Thanks guys for all your kind words. I really don't understand how i didn't break my back are neck are worse get paralyzed. I feel like Mike Tyson used my ribs as a punching bag though. I know the good Lord gave me mercy and let me walk out of there. At 55 years old your body don't heal like it did when i was younger. Just thought i would give all ya'll heads up to check your stands. I know you will be getting them up real soon. Had a guy message me and said the same thing happened to him two weeks ago and he broke a vertebrae in his neck and was in the hospital for a week. Your life can change in a blink of a eye. Be safe hanging those stands.


----------



## trad bow (Aug 18, 2020)

I’ve always used ratchet straps as a backup to the cables on stands. Even on my Climber.  I’m at the point now that I may not be doing any climbing in the future.


----------



## strothershwacker (Aug 18, 2020)

Dr. Craig Harper has an article floating round titled "thoughts while falling from a treestand". Its a gooden. Similar to David's story.


----------



## DSGB (Aug 18, 2020)

I have a couple old lock-ons I am planning to put up on my lease. They were in there logging last week, so I have been waiting for them to finish. I better get them out and check them over real good.


----------



## Lukikus2 (Aug 18, 2020)

Glad you are okay for the most part. Prayers for a quick recovery.


----------



## Hillbilly stalker (Aug 18, 2020)

I’ve always worried about the ratchet straps breaking. I saw a video by Jay Gregory on “ The Wild Outdoors” where a squirrel had chewed the strap into. I always went and replaced them with chains. I’ve never not trusted the cables to the platforms.....until now. Thanks for sharing and I wish you a speedy recovery and a good season. Better thank the man upstairs.


----------



## mallardsx2 (Aug 18, 2020)

OUCH. Glad your ok. My dad fell a few years ago and fractured both ankles. He only hunts from ladder stands now.


----------



## sawtooth (Aug 18, 2020)

I’m sorry that happened to you man. And I’m glad you’re ok. Like Jerry Clower said, “Hawwww! It coulda been a lot worse!!”
I’m gonna check with some folks and see if we can get you a horshoe, rabbit foot, 4leaf clover- and a voodoo chicken beak to change your luck!!
I have two Waldrop pacseats and a dozen black folding chairs from Wal- mart. All camo’d Up.  I’m gonna be doing my business from the ground ALOT this season.  Not only is it safer but way more intense.


----------



## Todd Cook (Aug 18, 2020)

sawtooth said:


> I’m sorry that happened to you man. And I’m glad you’re ok. Like Jerry Clower said, “Hawwww! It coulda been a lot worse!!”
> I’m gonna check with some folks and see if we can get you a horshoe, rabbit foot, 4leaf clover- and a voodoo chicken beak to change your luck!!
> I have two Waldrop pacseats and a dozen black folding chairs from Wal- mart. All camo’d Up.  I’m gonna be doing my business from the ground ALOT this season.  Not only is it safer but way more intense.
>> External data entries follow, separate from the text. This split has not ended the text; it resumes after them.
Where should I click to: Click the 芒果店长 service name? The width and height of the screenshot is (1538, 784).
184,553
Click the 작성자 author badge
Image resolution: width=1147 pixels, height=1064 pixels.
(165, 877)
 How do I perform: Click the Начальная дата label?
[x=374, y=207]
If you could find one of those voodoo chicken beaks............


----------



## Fatboy (Aug 18, 2020)

I am sorry that happened to you. Glad you're not as bad off as you could've been. I fell getting into a stand over twenty years ago. I was extremely lucky that I didn't get hurt real bad. I've since had both hips replaced and a four level fusion in my back so I stay on the ground now. If I "had" to get in a stand it would be only a ladder stand for me. Once again glad you are basically ok.


----------



## frankwright (Aug 18, 2020)

Dang, Glad you were not hurt worse!

A recent article in QDMA showed that all stands were almost the same when it came to deaths. Hang Ons 31%, Climbers 25%, Ladder and Home Made stands 20% of fatalities!


----------



## bowhunterdavid (Aug 18, 2020)

sawtooth said:


> I’m sorry that happened to you man. And I’m glad you’re ok. Like Jerry Clower said, “Hawwww! It coulda been a lot worse!!”
> I’m gonna check with some folks and see if we can get you a horshoe, rabbit foot, 4leaf clover- and a voodoo chicken beak to change your luck!!
> I have two Waldrop pacseats and a dozen black folding chairs from Wal- mart. All camo’d Up.  I’m gonna be doing my business from the ground ALOT this season.  Not only is it safer but way more intense.
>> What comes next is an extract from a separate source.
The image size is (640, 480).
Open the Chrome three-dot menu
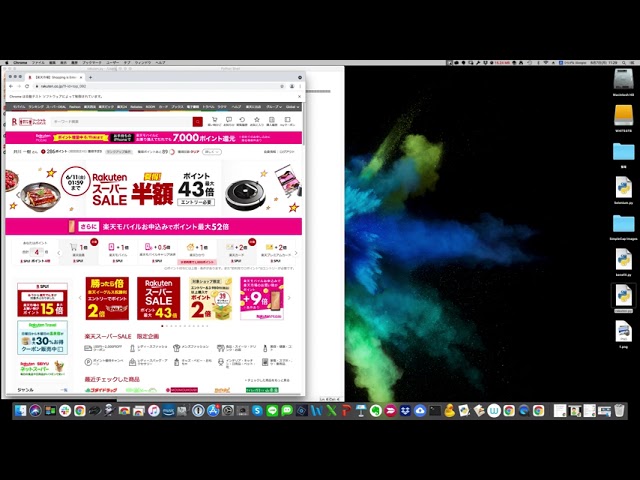(x=299, y=87)
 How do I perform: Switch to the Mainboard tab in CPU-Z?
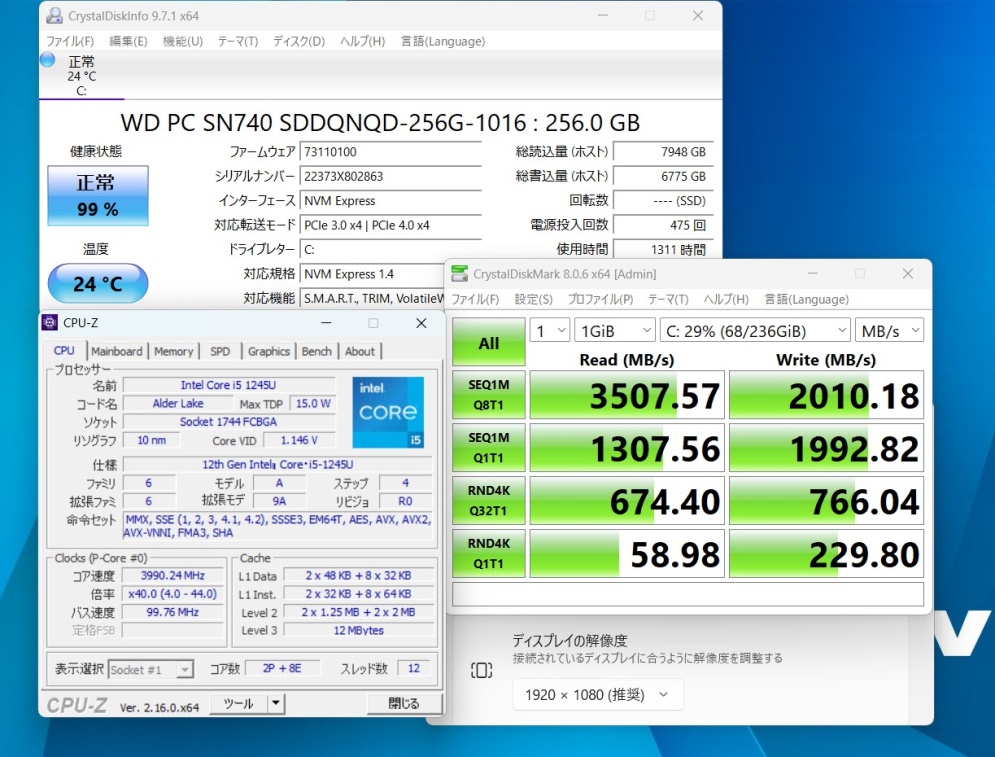pyautogui.click(x=117, y=351)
I will take a voodoo chicken are anything else for that matter. I might have to write me a book about overcoming challenges while hunting. Yes sir i also bought me a Waldrop pac seat last year, he is a pleasure to deal with. Going to wear my leafy suit and hunt out of it a lot this fall. It would have to be intense for sure.


----------



## Kengibbons (Aug 18, 2020)

Dang David, your not safe on the ground, in water, or in trees. If you decide to just quit hunting, can I have your truck? You can get a Prius. Glad your still vertical. Hope your all healed before long and ready to hunt.


----------



## strothershwacker (Aug 19, 2020)

Todd Cook said:


> If you could find one of those voodoo chicken beaks............
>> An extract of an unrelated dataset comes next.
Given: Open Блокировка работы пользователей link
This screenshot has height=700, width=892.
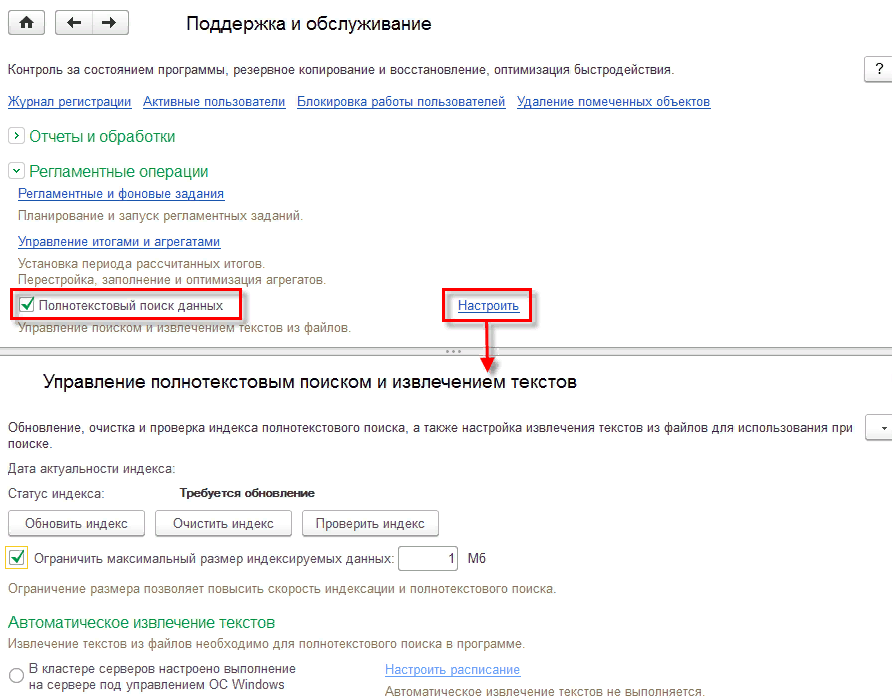Looking at the screenshot, I should [x=401, y=102].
McDonald's sells 'em in 6 piece or 10 piece I think.


----------



## frankwright (Aug 20, 2020)

I like to bowhunt from a tree stand but for the last few years I have been hunting off the ground more and more.
With Muzzleloader,handgun or occasionally a rifle I am more comfortable and it is amazing how well you can see through the woods especially in early season.
I use either a hammock seat or a turkey lounger seat and if I am sitting and see a spot 20 yards away that looks better for some reason, it takes about two minutes to move. 
Plus if I fall asleep as I usually do the fall doesn't even hurt!


----------



## Sautee Ridgerunner (Aug 21, 2020)

Ive killed some bears and pigs on the ground with a tradbow.  Never tried for deer but there are a pile of guys on another well known trad forum that do it all the time.  Ghillie suit seems to be the ticket.


----------



## Jake Allen (Aug 21, 2020)

You sure were lucky man, Glad for you. I stay hooked to the tree always, from 3' and up.


----------



## Kisatchie (Sep 27, 2020)

You can buy replacement cables online. I don’t have the link but there’s a company that will make them to your measurements. The rubber that usually covers the cables can let water in and it stays wet so the cables corrode. I replaced all my cables with new ones couple years ago and never leave my stand hanging after I’m done hunting. I know guys that leave a loc-on stand for years in the same tree, disaster waiting to happen.


----------



## AllAmerican (Sep 28, 2020)

Dave, I'm sorry to see this happen to you thank Jesus you are alive! God bless you


----------



## Kev (Sep 28, 2020)

It’s a miracle you weren’t paralyzed or killed. You just made me think twice. My dad broke his back after falling from a deer stand.


----------



## Stump06 (Sep 28, 2020)

Same thing happened to me 3 years ago. Luckily I walked away with just some scrapes and bruises. Sold all my stands and just hunt out of a saddle now


----------